=== Begin Enclosure ===

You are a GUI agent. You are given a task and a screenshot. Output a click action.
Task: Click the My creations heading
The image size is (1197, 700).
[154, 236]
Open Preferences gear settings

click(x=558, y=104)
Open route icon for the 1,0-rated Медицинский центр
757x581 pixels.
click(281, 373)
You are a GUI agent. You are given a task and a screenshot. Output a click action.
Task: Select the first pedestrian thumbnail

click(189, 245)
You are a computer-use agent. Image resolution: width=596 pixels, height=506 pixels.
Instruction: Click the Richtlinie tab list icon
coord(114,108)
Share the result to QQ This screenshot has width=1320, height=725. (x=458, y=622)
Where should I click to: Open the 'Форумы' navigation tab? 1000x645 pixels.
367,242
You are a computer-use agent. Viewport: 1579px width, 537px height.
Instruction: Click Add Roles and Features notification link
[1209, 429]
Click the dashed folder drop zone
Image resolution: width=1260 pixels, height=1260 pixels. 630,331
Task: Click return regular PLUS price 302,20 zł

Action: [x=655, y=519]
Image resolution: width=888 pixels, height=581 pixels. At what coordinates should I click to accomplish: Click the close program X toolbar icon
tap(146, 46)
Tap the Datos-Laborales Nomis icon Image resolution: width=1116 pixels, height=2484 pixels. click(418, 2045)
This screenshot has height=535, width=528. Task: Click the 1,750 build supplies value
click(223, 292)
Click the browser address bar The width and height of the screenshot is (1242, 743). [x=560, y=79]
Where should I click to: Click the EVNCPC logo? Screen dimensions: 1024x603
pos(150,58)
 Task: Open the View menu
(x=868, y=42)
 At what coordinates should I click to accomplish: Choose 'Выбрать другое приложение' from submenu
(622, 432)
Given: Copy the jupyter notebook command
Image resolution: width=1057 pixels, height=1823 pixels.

=== End Enclosure ===

### Description of the task
The complete material above is to be retyped word for word.

### Task output
You are a GUI agent. You are given a task and a screenshot. Output a click action.
Task: Click the My creations heading
The image size is (1197, 700).
[154, 236]
Open Preferences gear settings

click(x=558, y=104)
Open route icon for the 1,0-rated Медицинский центр
757x581 pixels.
click(281, 373)
You are a GUI agent. You are given a task and a screenshot. Output a click action.
Task: Select the first pedestrian thumbnail

click(189, 245)
You are a computer-use agent. Image resolution: width=596 pixels, height=506 pixels.
Instruction: Click the Richtlinie tab list icon
coord(114,108)
Share the result to QQ This screenshot has width=1320, height=725. (x=458, y=622)
Where should I click to: Open the 'Форумы' navigation tab? 1000x645 pixels.
367,242
You are a computer-use agent. Viewport: 1579px width, 537px height.
Instruction: Click Add Roles and Features notification link
[1209, 429]
Click the dashed folder drop zone
Image resolution: width=1260 pixels, height=1260 pixels. 630,331
Task: Click return regular PLUS price 302,20 zł

Action: [x=655, y=519]
Image resolution: width=888 pixels, height=581 pixels. At what coordinates should I click to accomplish: Click the close program X toolbar icon
tap(146, 46)
Tap the Datos-Laborales Nomis icon Image resolution: width=1116 pixels, height=2484 pixels. click(418, 2045)
This screenshot has height=535, width=528. Task: Click the 1,750 build supplies value
click(223, 292)
Click the browser address bar The width and height of the screenshot is (1242, 743). [x=560, y=79]
Where should I click to: Click the EVNCPC logo? Screen dimensions: 1024x603
pos(150,58)
 Task: Open the View menu
(x=868, y=42)
 At what coordinates should I click to accomplish: Choose 'Выбрать другое приложение' from submenu
(622, 432)
Given: Copy the jupyter notebook command
Image resolution: width=1057 pixels, height=1823 pixels.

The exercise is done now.